Penggugat menginginkan pasal yang mengatur pemilihan umum (pemilu) dengan menggunakan sistem proporsional terbuka atau pemungutan suara dengan memilih calon anggota legislatif ini, diubah menjadi sistem proporsional tertutup atau pemungutan suara hanya memilih tanda gambar parpol saja tanpa menyertakan nama-nama calon anggota legislatifnya.

Gugatan uji materi ini kemudian menuai polemik.
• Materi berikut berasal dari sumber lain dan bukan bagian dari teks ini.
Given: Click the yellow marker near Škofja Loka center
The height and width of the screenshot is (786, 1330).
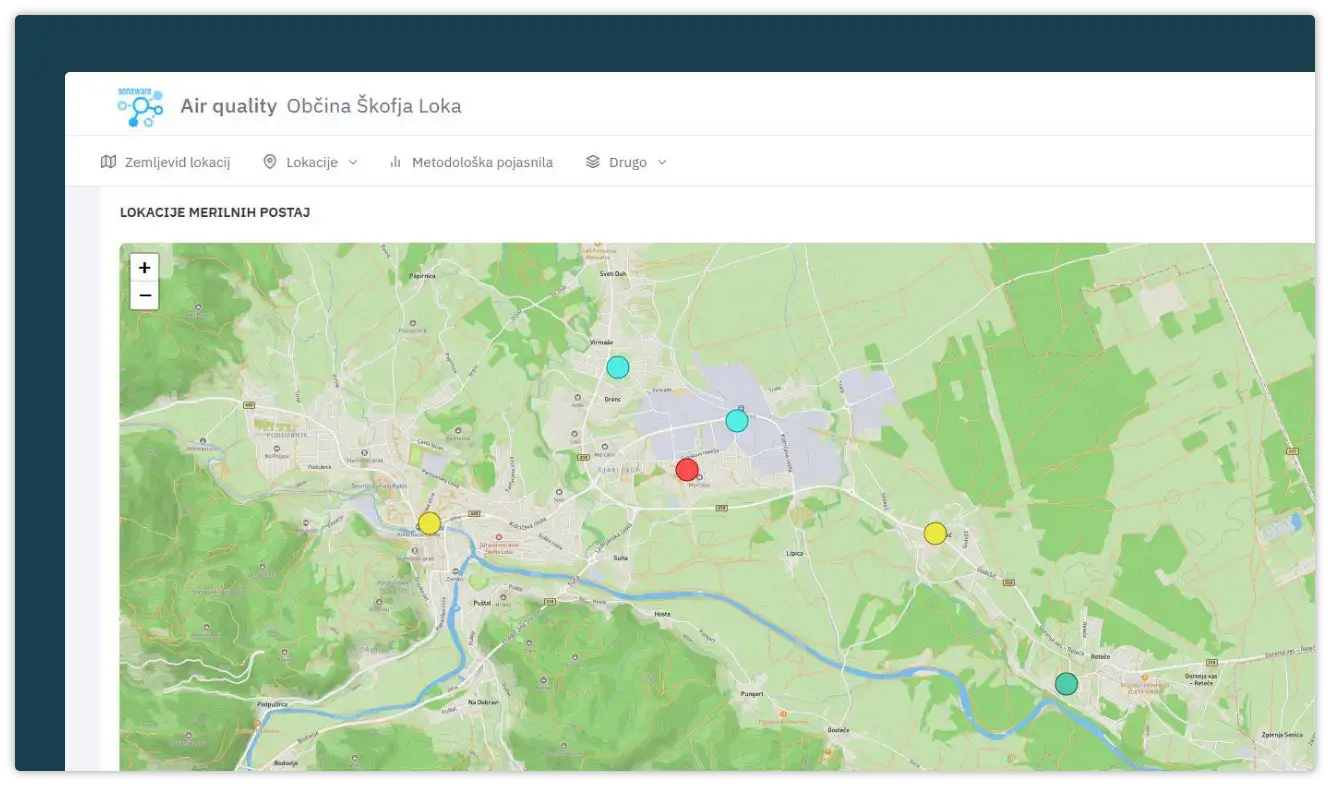Looking at the screenshot, I should click(x=429, y=523).
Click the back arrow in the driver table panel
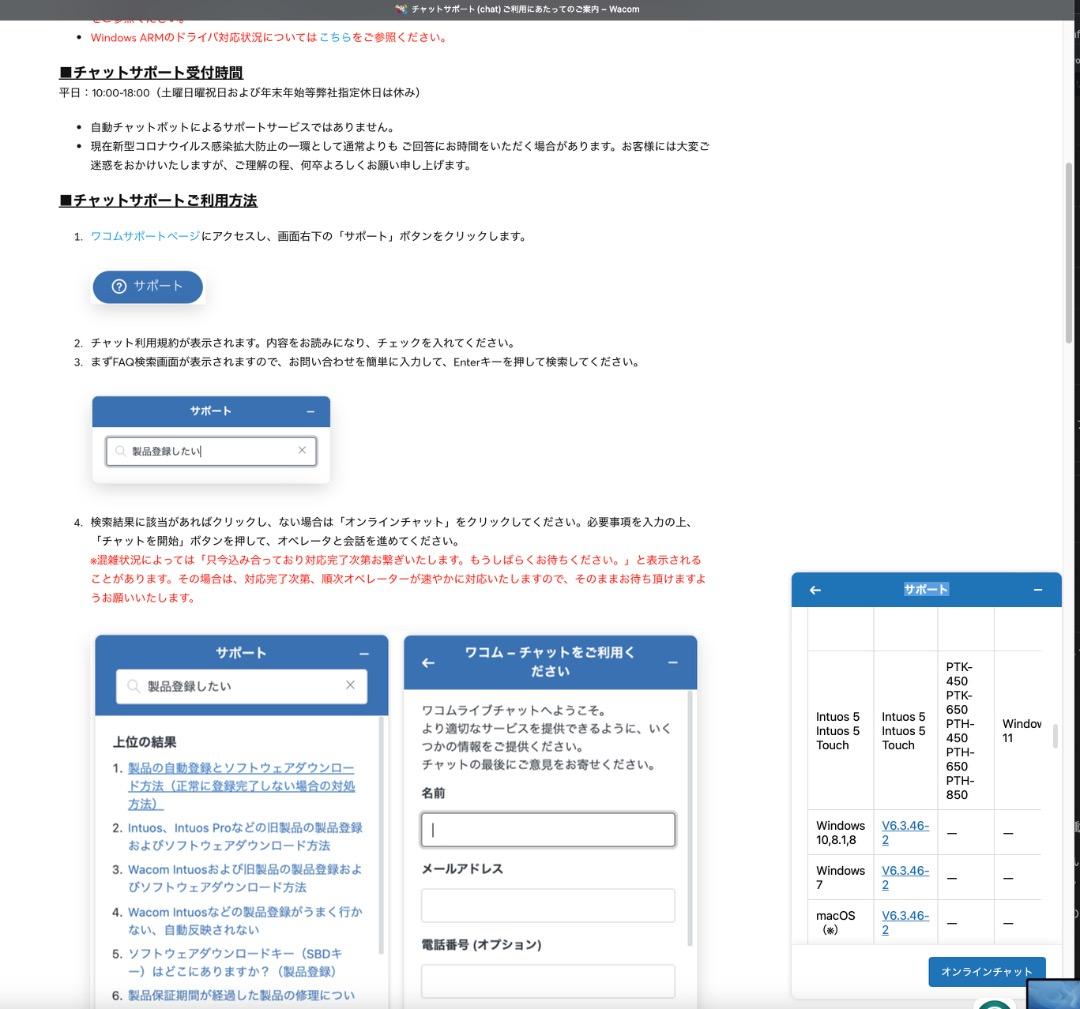The width and height of the screenshot is (1080, 1009). tap(816, 589)
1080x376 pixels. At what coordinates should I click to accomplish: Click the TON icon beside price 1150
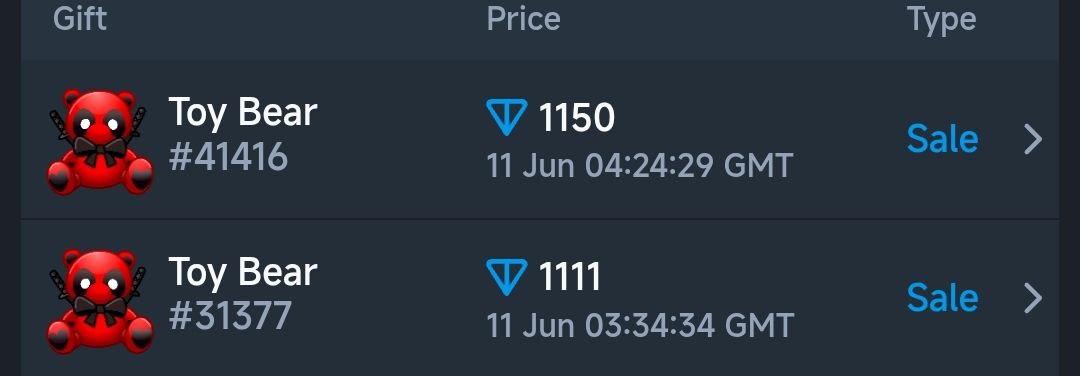coord(506,116)
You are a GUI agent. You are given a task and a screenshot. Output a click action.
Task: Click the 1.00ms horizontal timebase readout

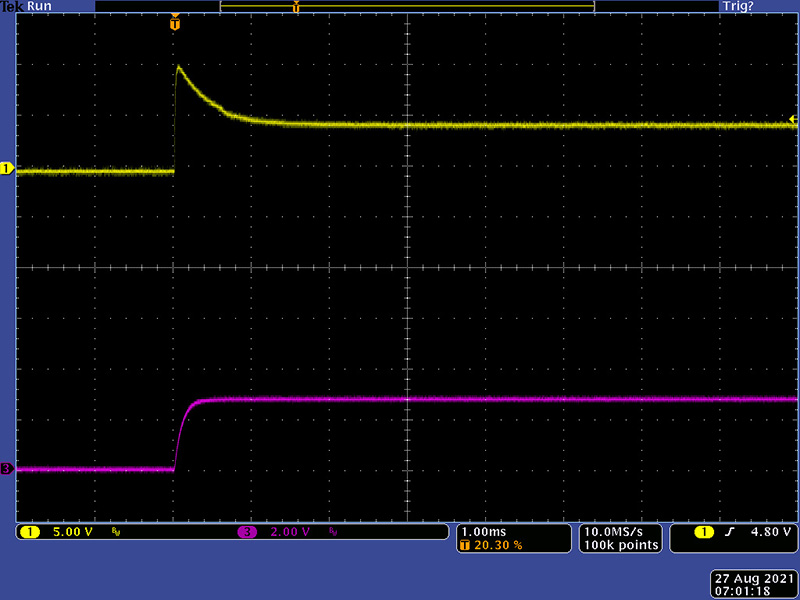coord(482,531)
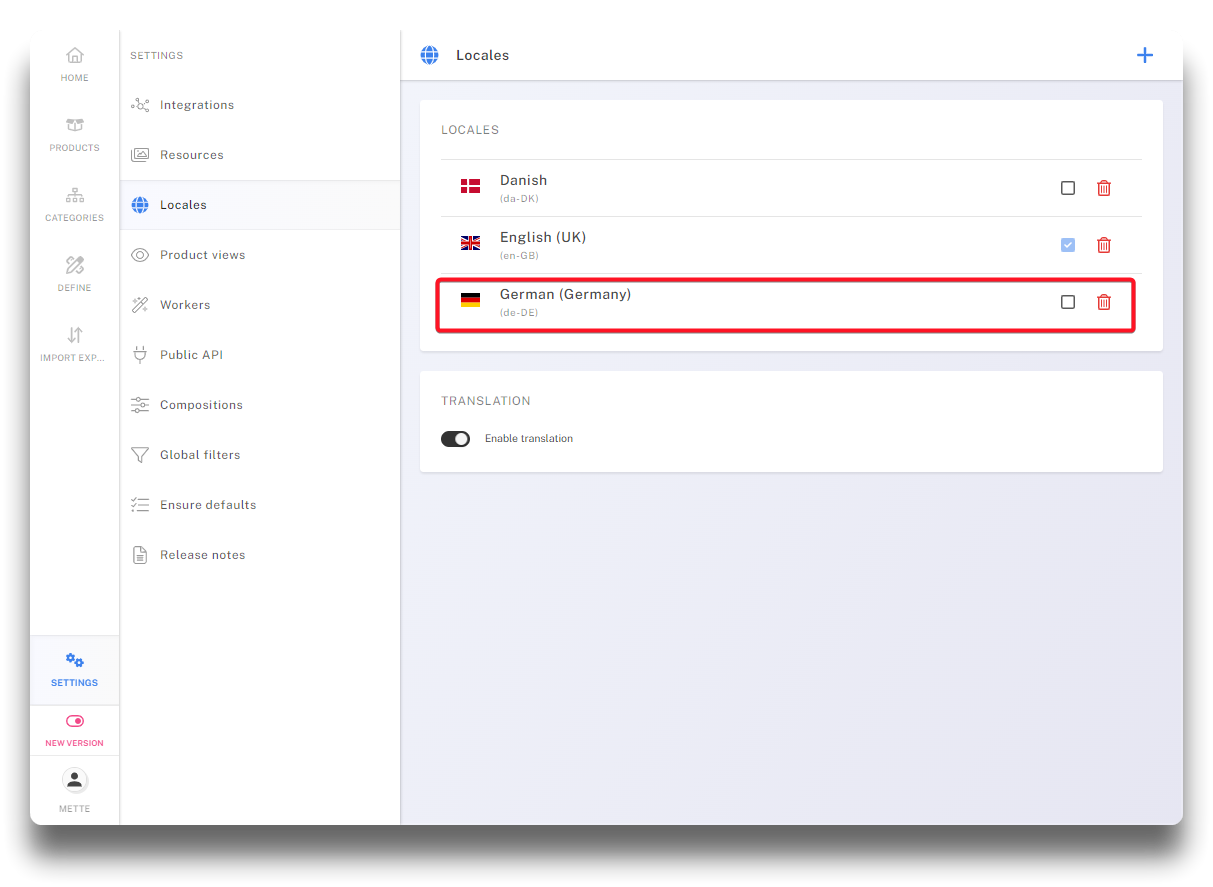
Task: Go to Products in the sidebar
Action: [x=75, y=134]
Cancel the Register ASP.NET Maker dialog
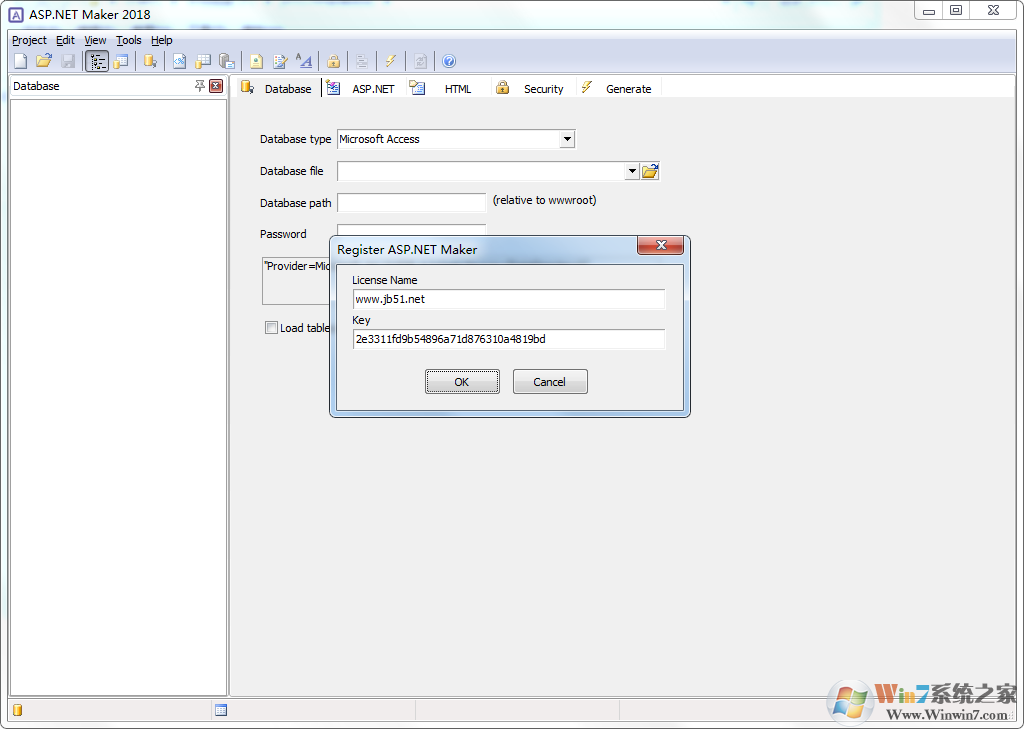 [549, 381]
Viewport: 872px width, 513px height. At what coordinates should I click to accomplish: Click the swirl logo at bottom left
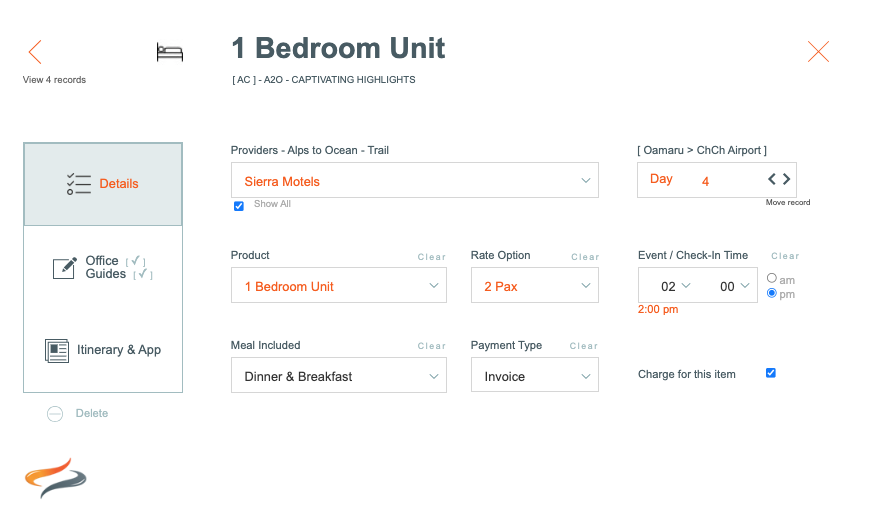click(56, 478)

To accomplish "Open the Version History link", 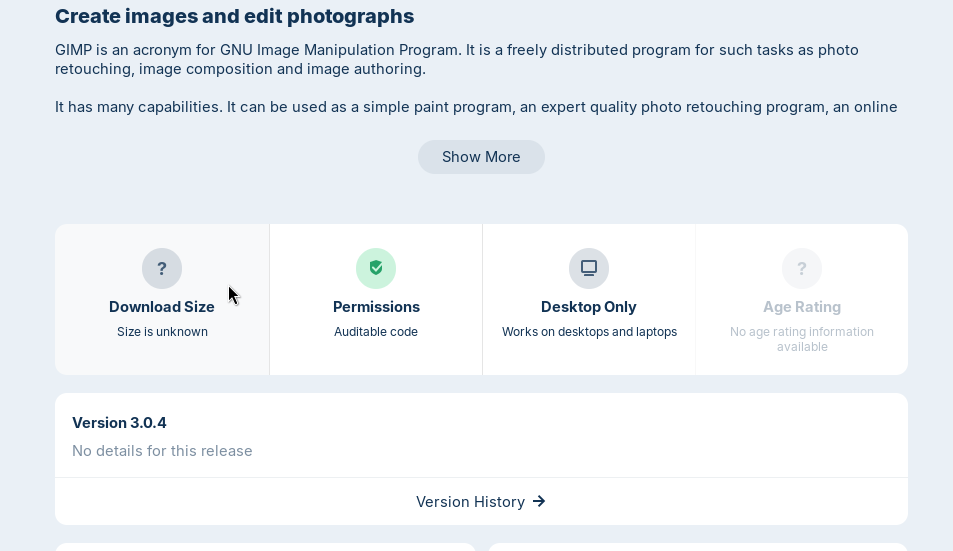I will (471, 501).
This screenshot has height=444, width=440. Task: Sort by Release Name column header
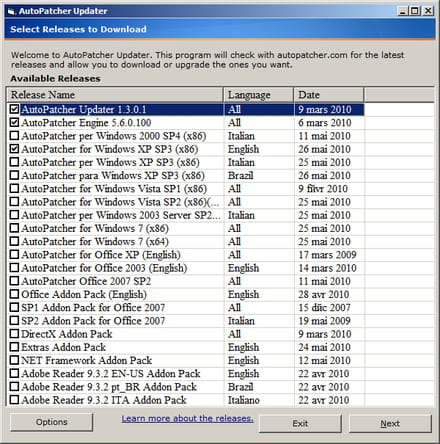pyautogui.click(x=115, y=95)
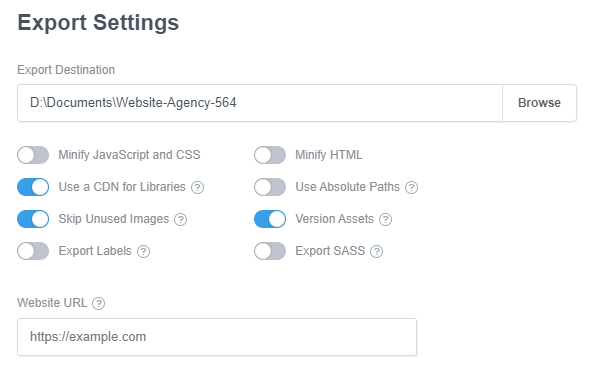
Task: Open the Use Absolute Paths help icon
Action: tap(411, 187)
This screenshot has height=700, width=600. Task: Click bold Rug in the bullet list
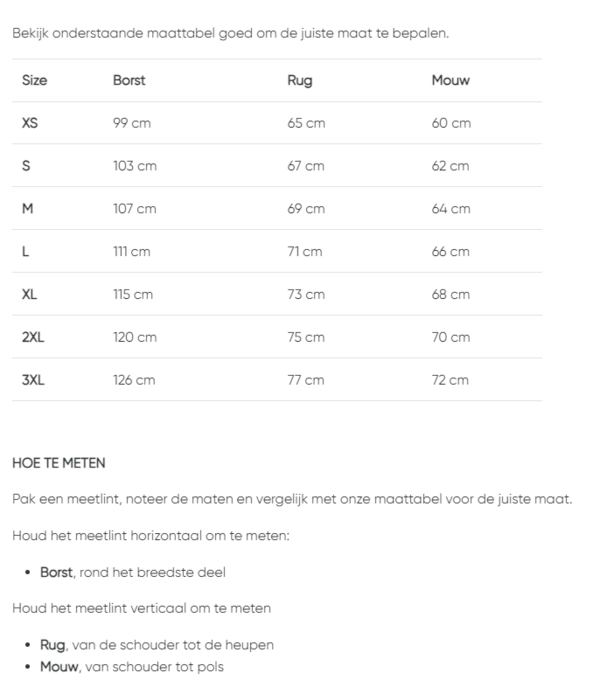53,645
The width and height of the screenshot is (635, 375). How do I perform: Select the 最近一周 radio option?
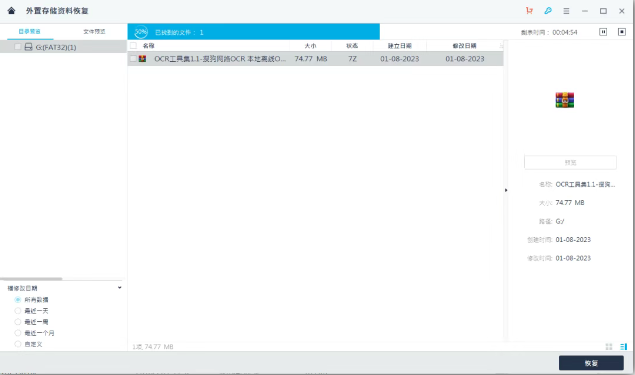click(17, 322)
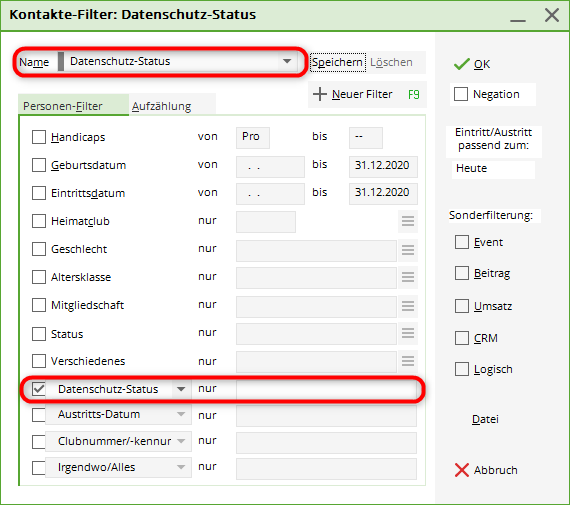Expand the Datenschutz-Status field dropdown
Screen dimensions: 570x505
181,389
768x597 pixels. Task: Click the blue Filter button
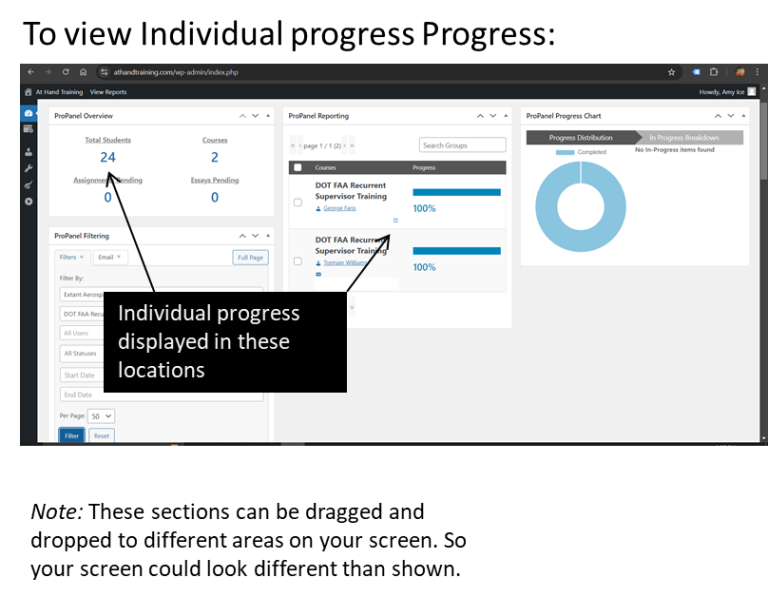pyautogui.click(x=72, y=436)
Pihak yang pro dengan sistem proporsional tertutup berdalih bahwa sistem proporsional terbuka memicu Pemilu berbiaya tinggi dan bernuansa transaksional.

Sementara, pihak yang mendukung sistem proporsional terbuka berargumen bahwa pemberlakuan sistem proporsional tertutup merupakan kemunduran demokrasi karena yang dipilih bukan calon legislatif (gambar orang) tetapi partai politik (parpol).

Skala Survei Indonesia (SSI) sempat menguji wacana perubahan ini melalui survei nasional guna meminta pendapat masyarakat Indonesia, apakah publik setuju Pemilu 2024 akan diubah menggunakan sistem proporsional tertutup ataukah setuju Pemilu 2024 tetap menggunakan sistem proporsional terbuka.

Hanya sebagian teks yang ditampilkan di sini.